Why they’re here: It’s a bit odd to refer to Dell, one of the most recognizable American tech brands, as an outsider, but here we are. Somewhat unusually for an older company, Dell’s recognized as a data-center networking “visionary” by Gartner’s latest Magic Quadrant report, a fact that has everything to do with the company’s welcome of open standards and highly interoperable hardware and software.
While the company’s hardware may not have the same reputation as some of its competitors’, the fact that a wide range of different software can be run on it means that there’s a great deal of flexibility – a strong value proposition for users looking to embrace more virtualized network technologies.

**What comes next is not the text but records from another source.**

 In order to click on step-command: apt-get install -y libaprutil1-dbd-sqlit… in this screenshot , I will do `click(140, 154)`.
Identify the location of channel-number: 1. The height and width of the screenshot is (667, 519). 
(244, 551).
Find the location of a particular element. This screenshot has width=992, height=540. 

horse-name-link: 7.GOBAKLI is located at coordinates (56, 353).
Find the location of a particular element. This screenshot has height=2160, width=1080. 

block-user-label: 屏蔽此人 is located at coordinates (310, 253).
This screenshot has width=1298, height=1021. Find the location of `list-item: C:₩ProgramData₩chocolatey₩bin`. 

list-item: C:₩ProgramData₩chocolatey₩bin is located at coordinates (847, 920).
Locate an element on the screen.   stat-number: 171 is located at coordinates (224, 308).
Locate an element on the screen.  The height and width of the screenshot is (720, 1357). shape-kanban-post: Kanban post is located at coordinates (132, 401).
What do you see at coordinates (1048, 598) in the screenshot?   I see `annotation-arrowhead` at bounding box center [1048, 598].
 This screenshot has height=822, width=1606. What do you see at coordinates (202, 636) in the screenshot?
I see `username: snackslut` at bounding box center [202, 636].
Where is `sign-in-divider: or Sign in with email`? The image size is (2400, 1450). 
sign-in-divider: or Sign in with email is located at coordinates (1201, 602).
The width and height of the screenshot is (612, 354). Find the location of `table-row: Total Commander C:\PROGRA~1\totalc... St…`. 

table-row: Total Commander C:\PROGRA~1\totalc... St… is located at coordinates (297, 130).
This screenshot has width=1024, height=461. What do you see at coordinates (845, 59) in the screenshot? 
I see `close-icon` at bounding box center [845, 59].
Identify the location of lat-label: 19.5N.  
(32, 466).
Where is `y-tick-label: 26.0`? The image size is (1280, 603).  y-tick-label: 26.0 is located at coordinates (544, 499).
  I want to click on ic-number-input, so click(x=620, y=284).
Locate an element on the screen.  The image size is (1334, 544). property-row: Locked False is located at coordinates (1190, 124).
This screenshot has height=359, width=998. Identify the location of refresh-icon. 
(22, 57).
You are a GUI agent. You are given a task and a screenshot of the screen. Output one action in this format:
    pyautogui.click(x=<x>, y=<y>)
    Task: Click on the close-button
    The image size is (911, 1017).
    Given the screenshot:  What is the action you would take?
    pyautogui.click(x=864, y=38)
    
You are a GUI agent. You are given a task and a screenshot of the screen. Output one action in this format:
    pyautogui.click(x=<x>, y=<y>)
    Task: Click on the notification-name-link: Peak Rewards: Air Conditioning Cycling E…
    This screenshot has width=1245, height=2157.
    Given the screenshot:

Pretty good fit for a company that also technically owns VMware, although the latter firm still operates with a high degree of independence.
Recent power moves: Dell recently beefed up its channel partner program – something Gartner cited as a potential weakness.
By the numbers: 67 billion –The company ponied up $67 billion for EMC, which still largely owns VMware.
Outlook: Dell’s using both its investments in VMware and its own open networking gear to offer an attractive option to companies that want to get into advanced technologies like hyperconverged infrastructure.